Want to draw attention to an otherwise ordinary piece of consumer electronics? Do something emotive like, say, smash a giant Apple ice sculpture in front of the
world's Chinese press. Besides putting the boys in Cupertino on notice,
Hanvon's officially launching the company's
TouchPad B10 -- a 10.1-inch multitouch capacitive slate that we went
hands-on with back in March. A €500ish device that runs Windows 7 on a retired 1.3GHz Celeron M ULV743 processor and Intel GMA 4500 graphics capable of delivering about 3.5 hours of battery life. Other specs include 2GB of memory, a regular ol' 2.5-inch 250GB or 320GB hard disk, HDMI-out, and WiFi. Watch the theatrics after the break while we wait for Hanvon's 1 million units sold announcement.
I actually own one,,, bought one in china before they where for sale for the public market and from my experience its really fast and responsive, amazing screen resolution, good for watching movies, multitasking, skype, everything you want to do on a regular computer.... the only bad think is 3 hour battery,, not even 3.5....
@jony Everything I would want to do on a regular computer, I would rather ... do on a regular computer. This has been the reason tablets have failed to make it to the mainstream. Before the iPad, all the companies tried to make tablets or slates function as full featured PC's without a keyboard, but that isn't what the majority of consumers want in a slate.
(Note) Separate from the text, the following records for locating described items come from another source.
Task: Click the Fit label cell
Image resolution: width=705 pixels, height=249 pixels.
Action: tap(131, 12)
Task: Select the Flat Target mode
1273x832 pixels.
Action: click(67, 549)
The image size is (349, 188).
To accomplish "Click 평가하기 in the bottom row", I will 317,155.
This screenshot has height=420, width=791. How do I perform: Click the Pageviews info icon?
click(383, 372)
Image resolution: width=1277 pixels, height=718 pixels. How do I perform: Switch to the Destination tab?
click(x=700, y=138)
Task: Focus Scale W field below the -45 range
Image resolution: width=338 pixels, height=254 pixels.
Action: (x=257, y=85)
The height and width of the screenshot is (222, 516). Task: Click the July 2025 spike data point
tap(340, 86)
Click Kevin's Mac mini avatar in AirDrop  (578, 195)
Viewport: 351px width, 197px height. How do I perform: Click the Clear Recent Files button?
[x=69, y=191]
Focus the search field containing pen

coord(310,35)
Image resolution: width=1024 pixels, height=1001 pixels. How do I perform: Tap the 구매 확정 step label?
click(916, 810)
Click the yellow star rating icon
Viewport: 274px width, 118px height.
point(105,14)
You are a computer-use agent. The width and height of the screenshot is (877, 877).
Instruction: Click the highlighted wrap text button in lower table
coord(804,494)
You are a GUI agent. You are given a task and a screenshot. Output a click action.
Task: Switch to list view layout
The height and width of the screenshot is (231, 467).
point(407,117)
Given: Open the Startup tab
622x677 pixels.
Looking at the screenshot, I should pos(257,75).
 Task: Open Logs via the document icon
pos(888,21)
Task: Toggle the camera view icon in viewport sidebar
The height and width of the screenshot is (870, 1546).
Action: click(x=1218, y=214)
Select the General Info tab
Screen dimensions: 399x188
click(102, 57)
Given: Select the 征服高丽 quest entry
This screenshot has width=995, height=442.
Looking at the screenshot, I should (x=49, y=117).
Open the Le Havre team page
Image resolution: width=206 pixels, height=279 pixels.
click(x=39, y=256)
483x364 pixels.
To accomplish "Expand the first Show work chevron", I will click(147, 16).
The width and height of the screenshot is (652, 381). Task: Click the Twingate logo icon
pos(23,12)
Sure, there will be a handful of die hard computer geeks here on engadget that say anything less than a full OS is unacceptable, but most people want something that is simple, fast, reliable, and will last throughout the day. If you really need the features of a desktop OS, then a slate probably isn't the best choice to begin with.
Sorry my rant got a little off topic of your post.